Cannabis in West Virginia is illegal for recreational use, but decriminalized in the city of Charleston and partially decriminalized in the city of Morgantown. Possession of small amounts is a misdemeanor crime. Medical use was legalized in 2017 through legislation signed by Governor Jim Justice.

==Medical cannabis==
Medical cannabis bills were introduced in West Virginia in each year between 2010 and 2015, when Senate Bill 546 and House Bill 2909 sought to legalize cannabis for medical use, but failed to advance prior to the end of the legislative session on March 14.

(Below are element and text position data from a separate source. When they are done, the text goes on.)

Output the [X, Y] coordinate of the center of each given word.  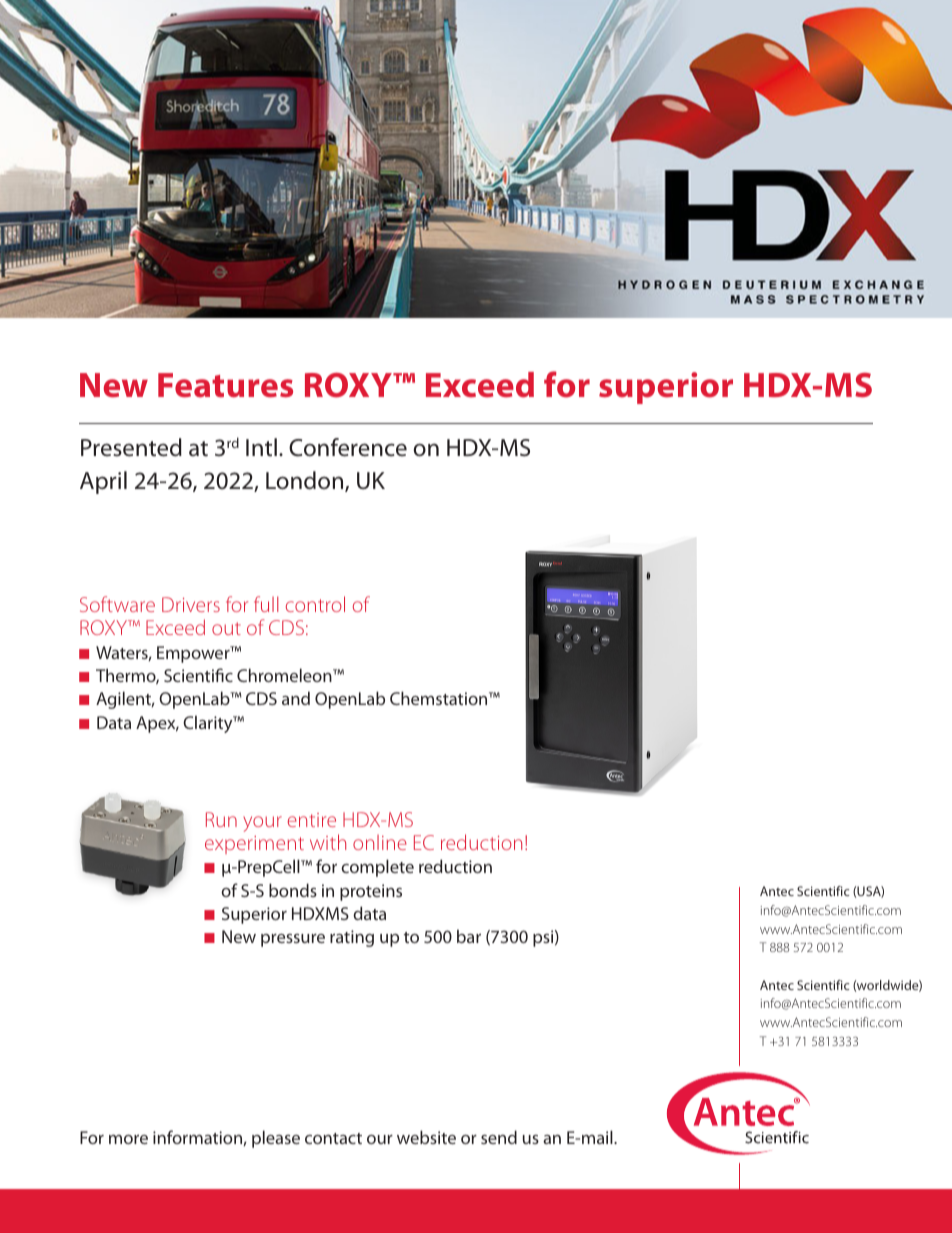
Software [117, 604]
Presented [131, 447]
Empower [194, 654]
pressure [293, 940]
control [315, 604]
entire [312, 820]
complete [377, 868]
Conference [348, 447]
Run [221, 819]
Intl [261, 447]
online [380, 842]
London [306, 481]
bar [469, 936]
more [128, 1139]
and [296, 698]
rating [352, 938]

In 2017, Senate Bill 386 was passed, legalizing medical cannabis for specific chronic medical conditions via pill, oil, topical form, including gels, creams, and ointments, tincture, liquid, and dermal patch. Governor Justice signed it into law on April 19, 2017, and it went into effect in July 2018. However, the WV DHHR states that it wasn't until July 1, 2019, that effects of the law allowed the state to "issue the patient and caregiver identification cards necessary to obtain medical cannabis." SB 339, passed and signed into law by Gov. Justice in 2020, permitted the sale of medical cannabis in dry leaf and plant form for vaporization. The sale of commercially produced medical cannabis edibles remains prohibited under state law. Under state law, registered medical cannabis patients may possess a 30-day supply of medical cannabis, defined as six ounces per 30 day period.

Up to 100 dispensary licenses, 10 processor licenses, and 10 grower licenses can be issued under state law. The state's first medical cannabis dispensary, Trulieve, on Earl L. Core Road in Morgantown, opened in November 2021. As of May 2025, there are 65 active dispensaries, 9 active processors, and 9 active growers licensed by the Office of Medical Cannabis.